From   "Clive Nicholas" <>
Subject   Re: st: Imputing values for categorical data
Date   Fri, 9 Apr 2004 01:45:08 +0100 (BST)

Jennifer Wolfe Borum wrote:

> I am working with a data set composed of responses to survey questions
> which contains some categorical variables such as gender and ethnicity.
> The data has missing values and I have decided that it would be best to
> keep all observations due to a pattern in the missing values. I have
> decided to use the impute command in Stata to handle this as I've had some
> difficulty and am not familiar enough with the hotdeck and Amelia
> imputations. I've found that impute works fine for the continuous
> variables, however for the categorical variables I am obtaining values for
> which I am unsure how to interpret.
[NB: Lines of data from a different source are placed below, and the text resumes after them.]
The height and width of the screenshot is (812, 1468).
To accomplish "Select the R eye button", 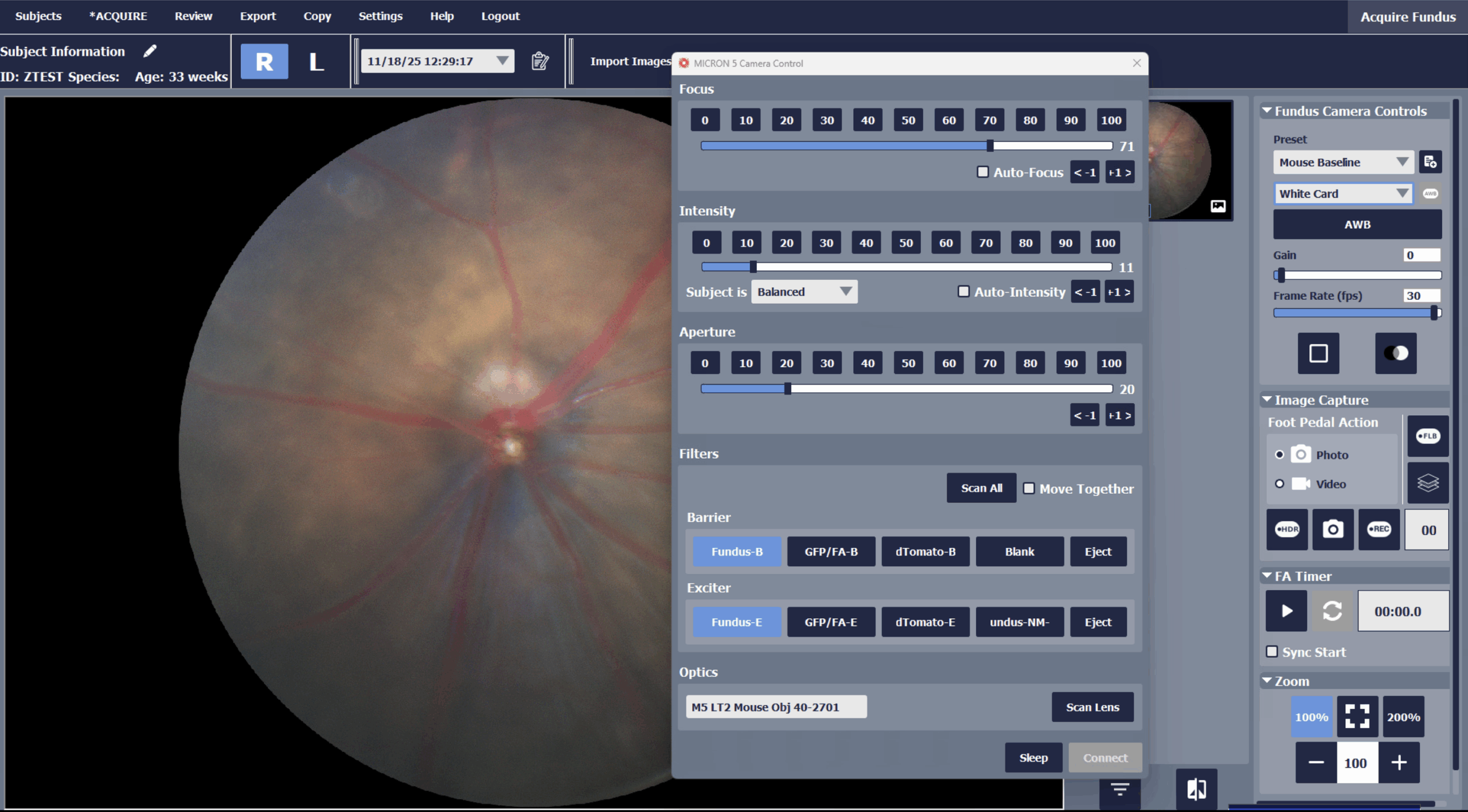I will click(264, 61).
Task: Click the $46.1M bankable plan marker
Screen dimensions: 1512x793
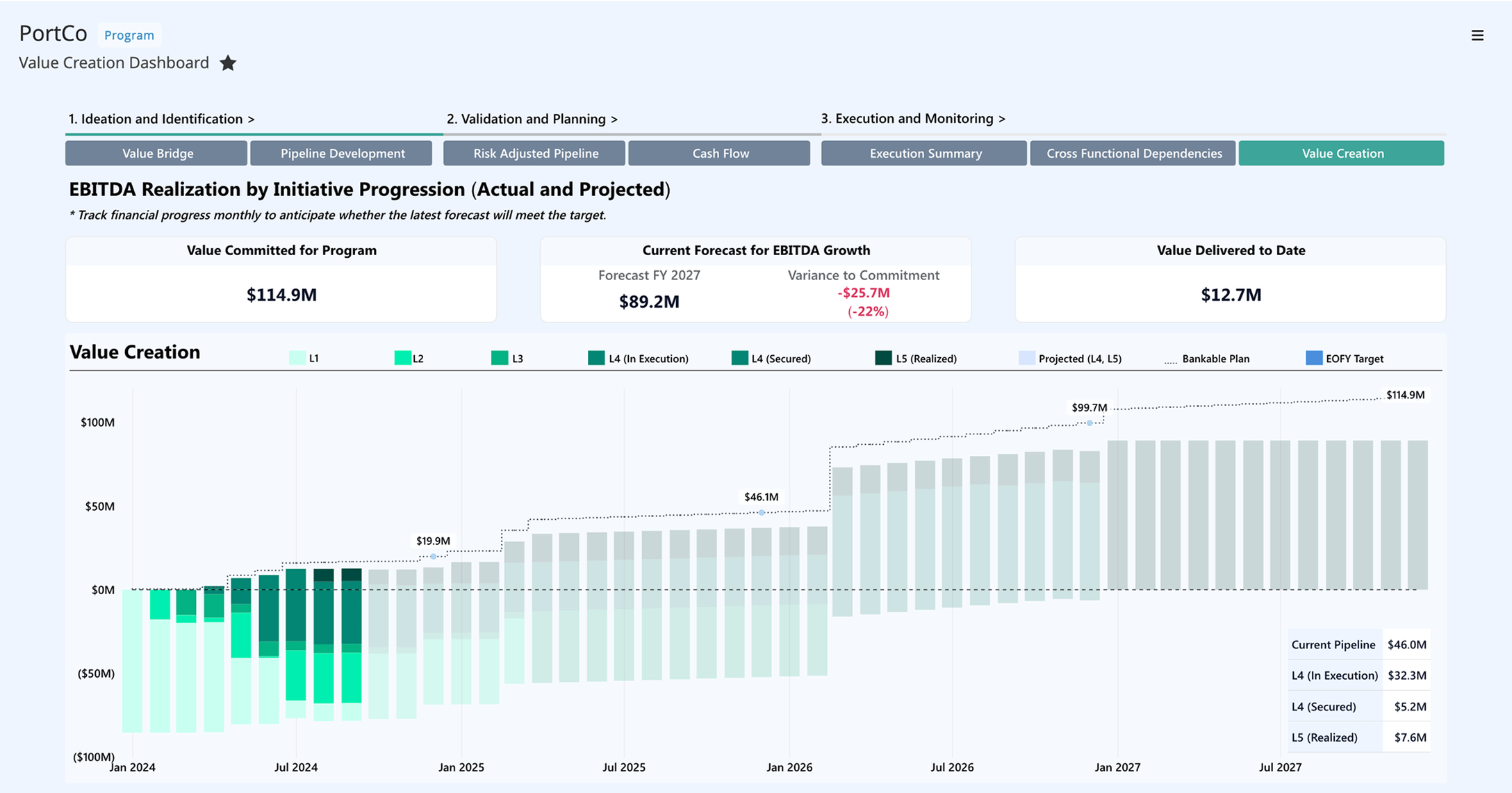Action: click(x=762, y=512)
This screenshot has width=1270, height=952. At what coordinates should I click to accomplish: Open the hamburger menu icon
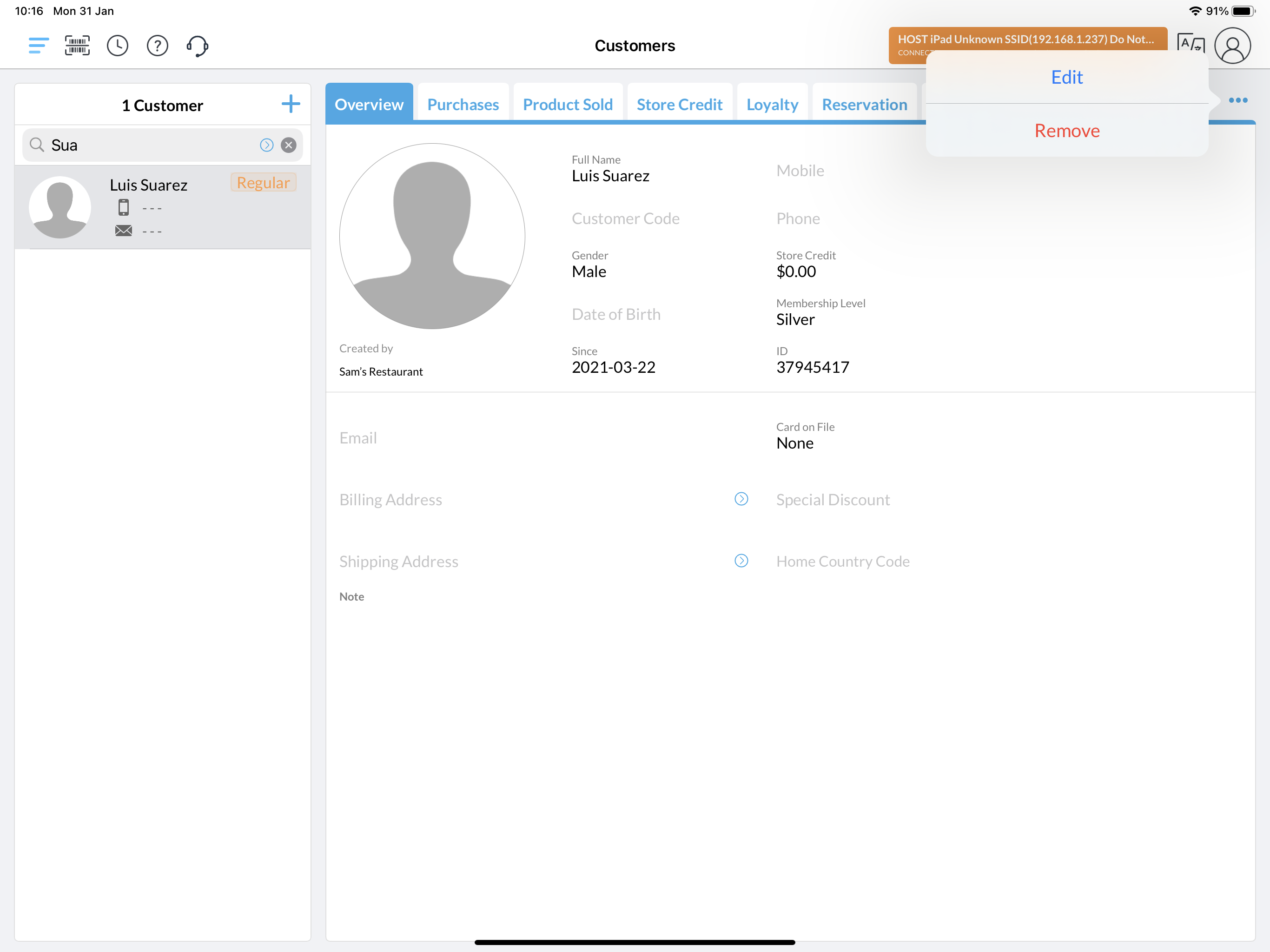click(x=39, y=46)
For example, I will get an imputed
> value of .35621 for gender which is coded 1 or 0. Would anyone be able to
> help with the interpretation of the values I am obtaining for the
> categorical data?

I have never used -impute- before, but the values you appear to have
generated with it for your gender variable are what one might call
'pseudo-probabilities'. A value of .35621 would suggest that the
probability of the observation being of gender==1 is low.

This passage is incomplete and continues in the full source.